‘People-wearing-color’ honor composer Allee Willis @ ‘Night of Wonders’

Fashion · Music

It was all kinds of people, of all kinds of colors, wearing all kinds of colors — notably hot pink, fiery orange, neon chartreuse, and Princely purple — mixed into the same outfit. This passel of arty party people wended their way to Valentine in the Los Angeles arts district on September 21, for a wild-and-wacky, highly liquid party dedicated to the memory of an iconoclastic creative spirit, Allee Willis. Famously the composer of “Boogie Wonderland” and the theme from “Friends,” Willis died, way too young, in December 2019 just prior to COVID.

The fundraiser, a splashy launch party for the newly formed Willis Wonderland Foundation offered all kinds of distractions from the attributes of the modern age; you know, depression, isolation, loneliness, angst, the gamut. You could peruse Ms. Willis’s objets d’art; pick from fishbowls of her favorite dime candy; bid on her marvelously kooky fashion straight from her closet; drink mango margaritas till you were blotto; snack on teensy little hamburgers so petite it removes the guilt. But hey, it was also really good people watching. Mixing in were several celebs — Lily Tomlin, RuPaul, and Luenell. But the main cadre comprised Angelenos who, like Allee Willis, just. want. to. let. their. freak. flag. fly.

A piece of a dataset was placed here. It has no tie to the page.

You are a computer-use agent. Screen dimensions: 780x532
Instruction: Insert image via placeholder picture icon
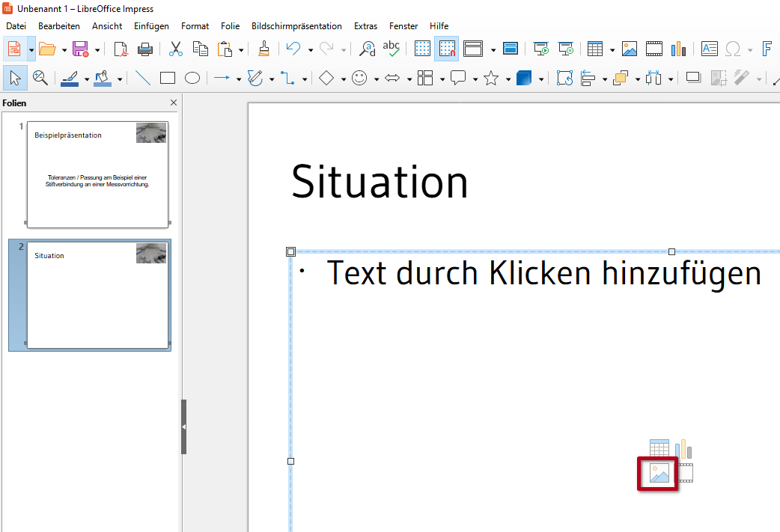tap(659, 473)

With a passion for mentoring diverse songwriters and multimedia artists, Willis wanted to ensure a future for them, especially given the persistent decline in funding for the arts. After her sudden death on Christmas Eve 2019, her longtime partner Prudence Fenton (photo below) formed the foundation to preserve Willis’ legacy by continuing to support her passions. The foundation will offer mentorships, seminars, lectures and podcasts, as well as Artist-in-Residence programs at Willis Wonderland, Allee’s home in North Hollywood purchased from her first “Boogie Wonderland” royalty check. The 1937 Art Deco Streamline Moderne house holds one of the world’s largest collections of pop-culture kitsch memorabilia.

It was a night to sip, chew, schmooze, meet-up, network, and pay homage to an exceptional, generous woman of the arts who lived in our city. As you see in the photo below, very large shoes to fill.